29th Elul 6th September 2021
We are about to enter a shmitta year.
Every seventh year is the biblically mandated “sabbatical year”, what is called sometimes Shabbat la’aretz – the sabbath for the land. Shmitta means “release” and not only is the land released from its ongoing work of production and allowed to lie fallow, but also debts are forgiven, private agricultural land becomes open for people to glean what grows of itself, and there is a kind of community reset of economic and social justice.
Time exists in patterns and cycles in the biblical world. So we see that in the same way that humans will work for six days and then take a day of rest, the land must be worked for six years followed by a year of rest. There is another echo too – there are seven weeks – seven times seven days which will culminate in Shavuot on the 50th day– rabbinically interpreted as the time commemorating Matan Torah – Revelation at Sinai; and there is the cycle of seven times seven years, which will take us to the 50th year – the Jubilee – when society is reset, people return to their own land, slaves are freed etc.
There are three passages in Torah which establish shmitta:
Exodus 23:10-12
Six years you shall sow your land and gather in its yield; but in the seventh you shall let it rest and lie fallow. Let the needy among your people eat of it, and what they leave let the wild beasts eat. You shall do the same with your vineyards and your olive groves. Six days you shall do your work, but on the seventh day you shall cease from labour, in order that your ox and your ass may rest, and that your bondman and the stranger may be refreshed.” The passage is set between the command not to oppress strangers as we too were strangers, and the command to keep shabbat which emphasises the rest of the entire household, servants, strangers and animals alongside the family. Not, I think, a coincidence. The poor and marginalised are the focus, the animals and the ones without land or agency.

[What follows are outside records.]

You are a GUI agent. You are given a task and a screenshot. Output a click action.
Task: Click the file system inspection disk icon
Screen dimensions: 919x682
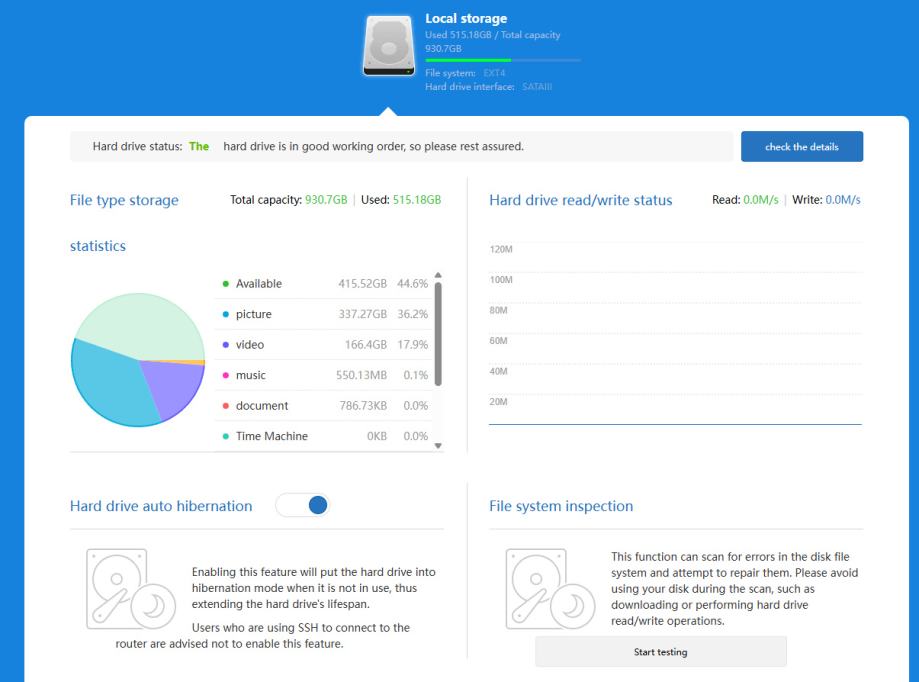[542, 588]
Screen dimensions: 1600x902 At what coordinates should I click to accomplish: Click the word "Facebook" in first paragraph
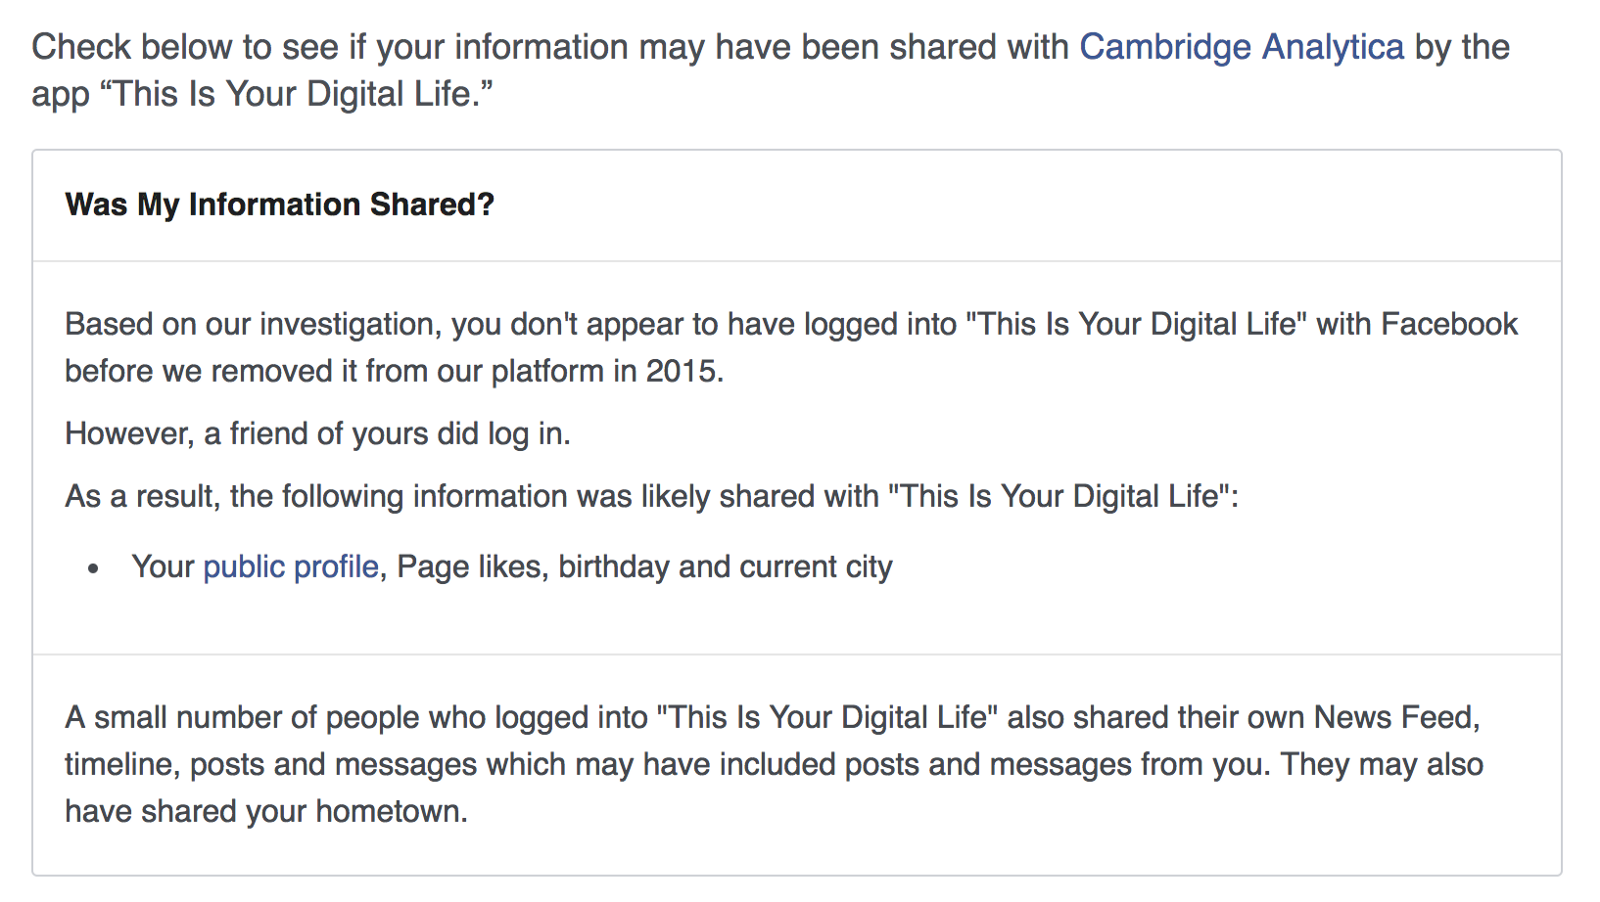tap(1449, 325)
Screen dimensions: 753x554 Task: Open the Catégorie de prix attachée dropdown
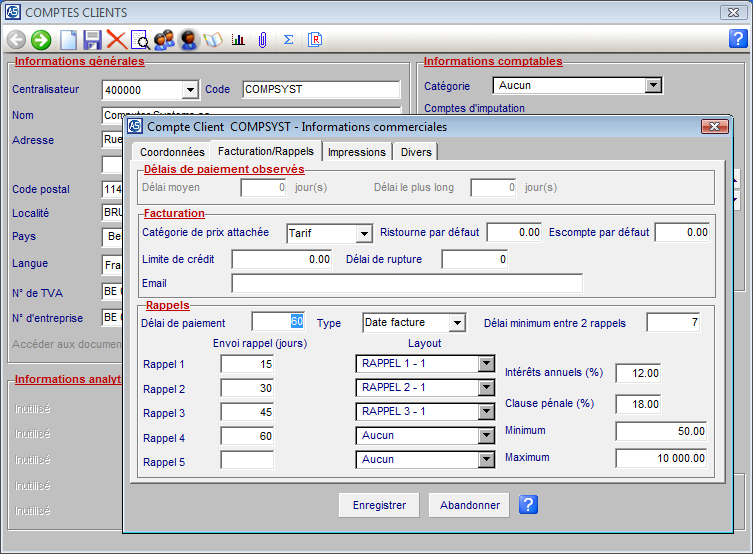pyautogui.click(x=363, y=233)

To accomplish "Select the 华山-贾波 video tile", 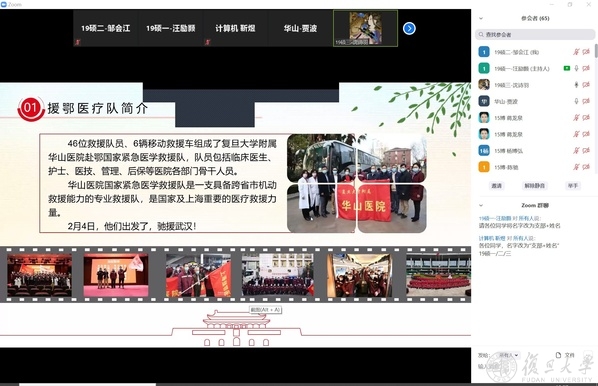I will [300, 28].
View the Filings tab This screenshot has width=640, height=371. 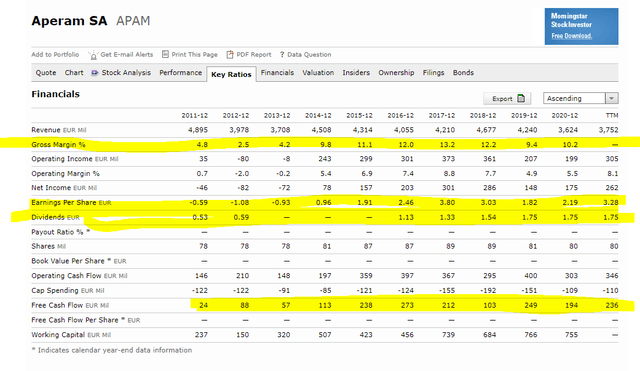pos(433,73)
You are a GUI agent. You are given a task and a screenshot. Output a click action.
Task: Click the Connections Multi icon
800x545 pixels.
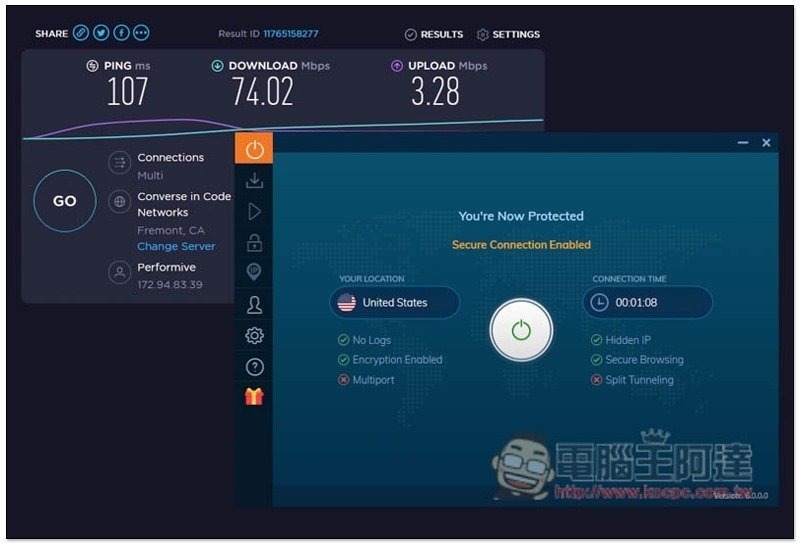coord(120,164)
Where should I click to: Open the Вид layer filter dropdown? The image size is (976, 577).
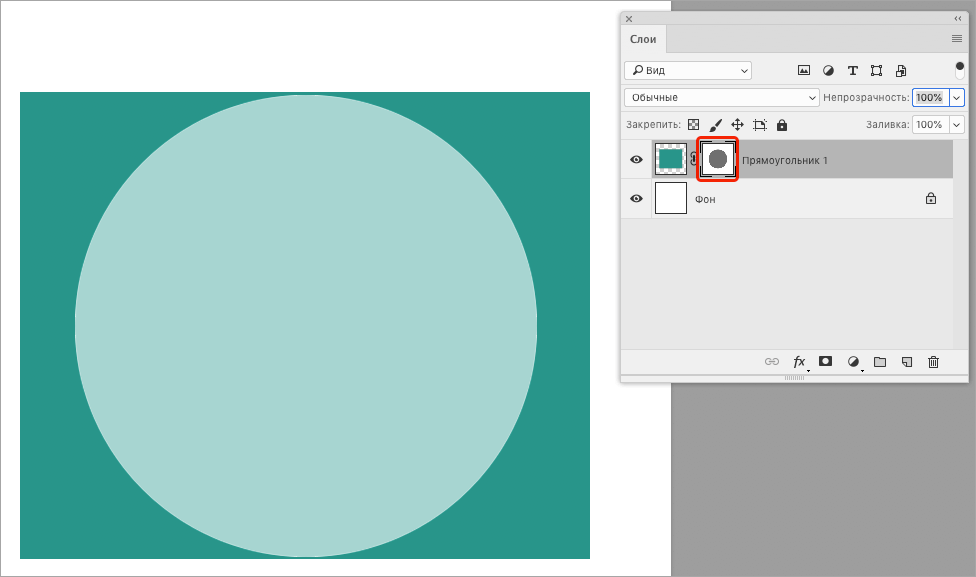coord(687,70)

Then we have Leviticus 25:2-7 :
When you enter into the land that I assign you, the land shall observe a Sabbath of the Eternal. Six years you may sow your field, and six years you may prune your vineyard, and gather in the yield; but in the seventh year, the land shall have a Sabbath of complete rest, a Sabbath of the Eternal God: you shall not sow your field or prune your vineyard. You shall not reap the aftergrowth of your harvest or gather the grapes of your untrimmed vines. It shall be a year of complete rest for the land, but you may eat whatever the land will produce during its Sabbath—you, your male and female slaves, the hired and bound labourers who live with you, and your cattle and the beasts on your land may eat all its yield.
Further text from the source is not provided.